■ Text segment
▬▬▬
The METU Parlar Foundation Science Award (ODTÜ Mustafa Parlar Ödülü) is a science award issued by the Middle East Technical University Prof. Dr. Mustafa N. Parlar Foundation established in 1981 in Ankara, Turkey, commemorates Professor Mustafa N. Parlar, who served as the Dean of Engineering at the Middle East Technical University. The Foundation's mission is to promote advancements in science and technology and their applications in industry. Annually, it confers several prestigious awards to recognize significant contributions to science and service. These include the Service to Science and Honour Award, the Science Award, and the Service Award. Notable recipients of the Science Award include İoanna Kuçuradi in philosophy, Cahit Arf, Feza Gürsey and Erol Gelenbe in sciences, as well as Halil İnalcık in history.

== Background ==
The METU Prof. Dr. Mustafa N. Parlar Education and Research Foundation was established on January 12, 1981, in memory of Prof. Dr. Mustafa N. Parlar, a scientist and early faculty member of Middle East Technical University. The foundation aims to foster relationships between the university and industry, support research and researchers, provide technical hardware and tools, offer scholarships to METU students and financially assist lecturers.
▬▬▬
■ Word and element location data
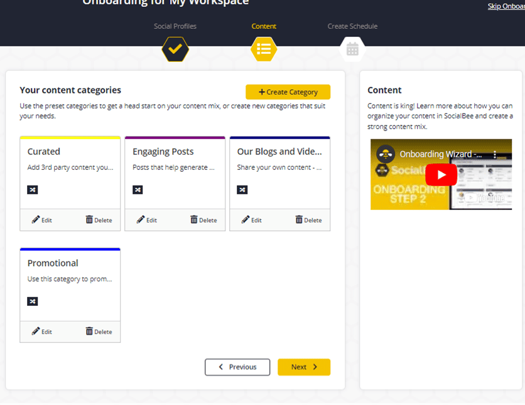Click the shuffle icon on Our Blogs card
Image resolution: width=525 pixels, height=405 pixels.
pos(242,189)
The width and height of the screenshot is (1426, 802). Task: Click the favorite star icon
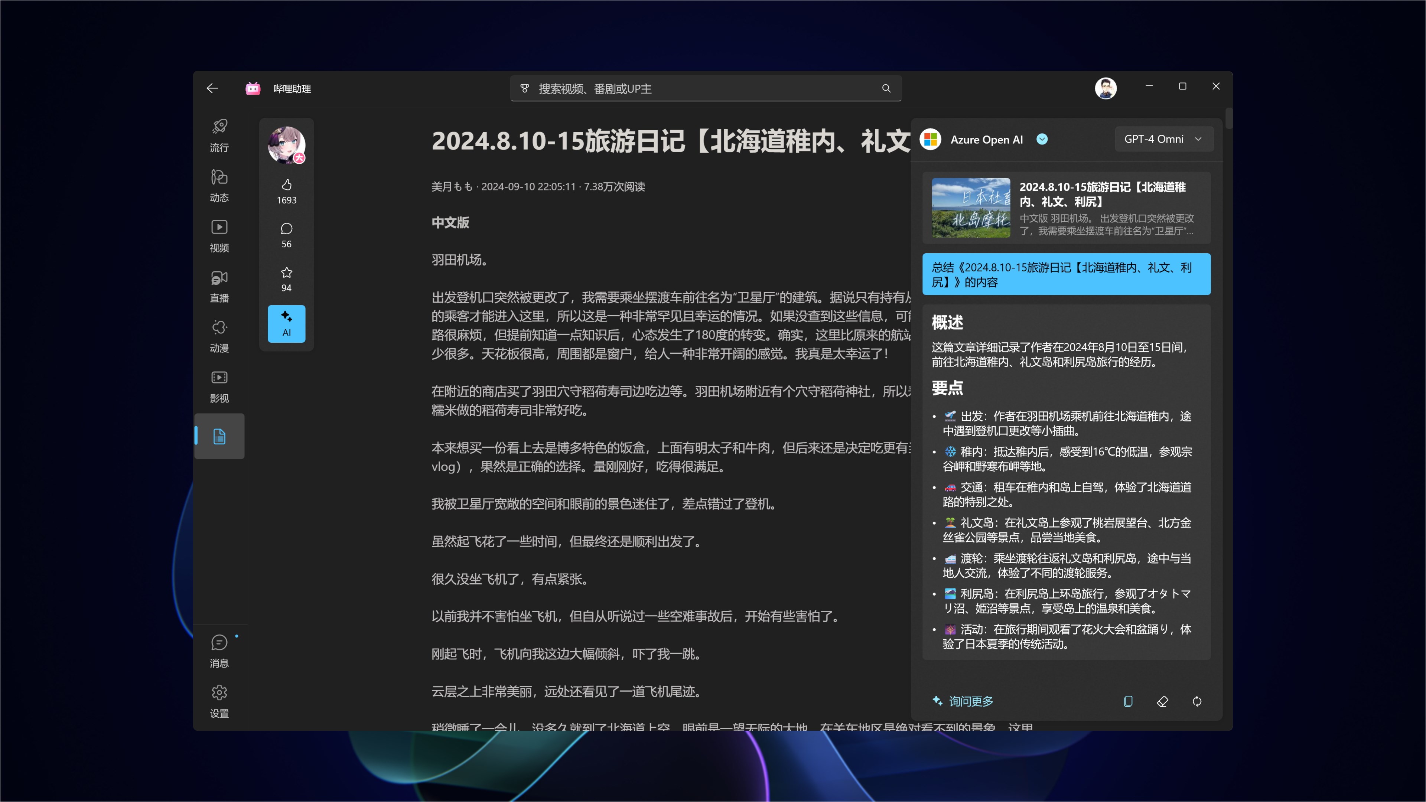(286, 272)
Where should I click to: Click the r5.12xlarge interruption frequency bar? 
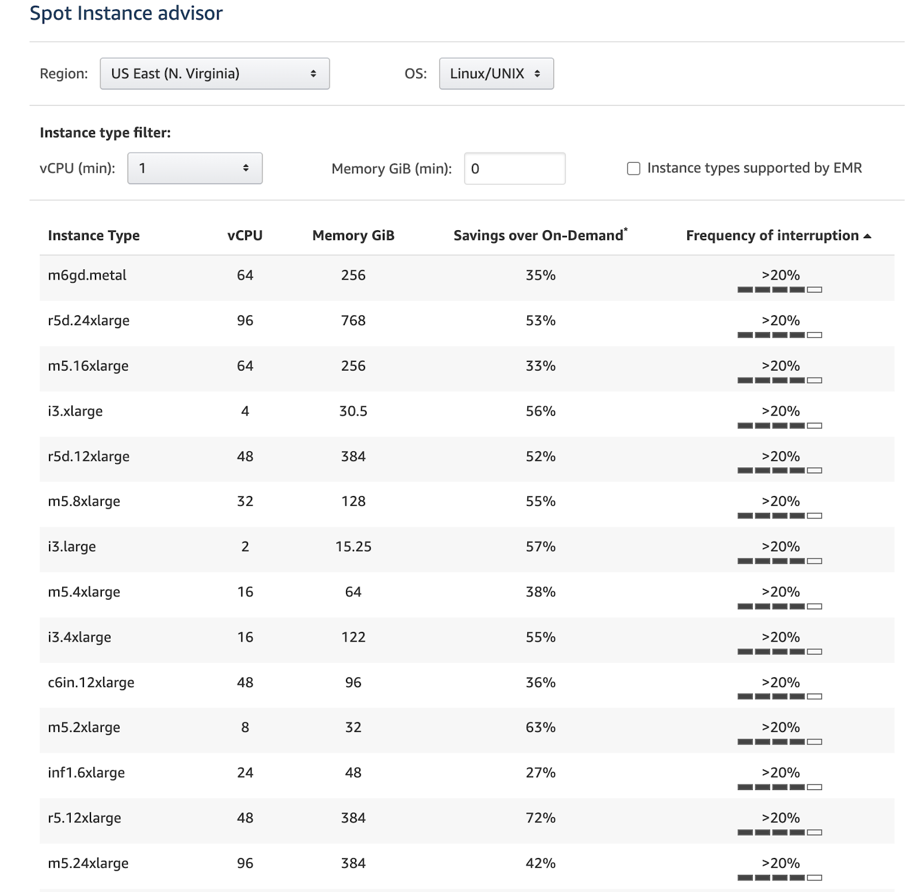click(779, 833)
▬▬▬
■ What needs to be done
Reproduce the passage on the METU Parlar Foundation Science Award word for word, from start to finish. The rows are separate material and have no connection to the passage.

■ Task solution
The METU Parlar Foundation Science Award (ODTÜ Mustafa Parlar Ödülü) is a science award issued by the Middle East Technical University Prof. Dr. Mustafa N. Parlar Foundation established in 1981 in Ankara, Turkey, commemorates Professor Mustafa N. Parlar, who served as the Dean of Engineering at the Middle East Technical University. The Foundation's mission is to promote advancements in science and technology and their applications in industry. Annually, it confers several prestigious awards to recognize significant contributions to science and service. These include the Service to Science and Honour Award, the Science Award, and the Service Award. Notable recipients of the Science Award include İoanna Kuçuradi in philosophy, Cahit Arf, Feza Gürsey and Erol Gelenbe in sciences, as well as Halil İnalcık in history.

== Background ==
The METU Prof. Dr. Mustafa N. Parlar Education and Research Foundation was established on January 12, 1981, in memory of Prof. Dr. Mustafa N. Parlar, a scientist and early faculty member of Middle East Technical University. The foundation aims to foster relationships between the university and industry, support research and researchers, provide technical hardware and tools, offer scholarships to METU students and financially assist lecturers.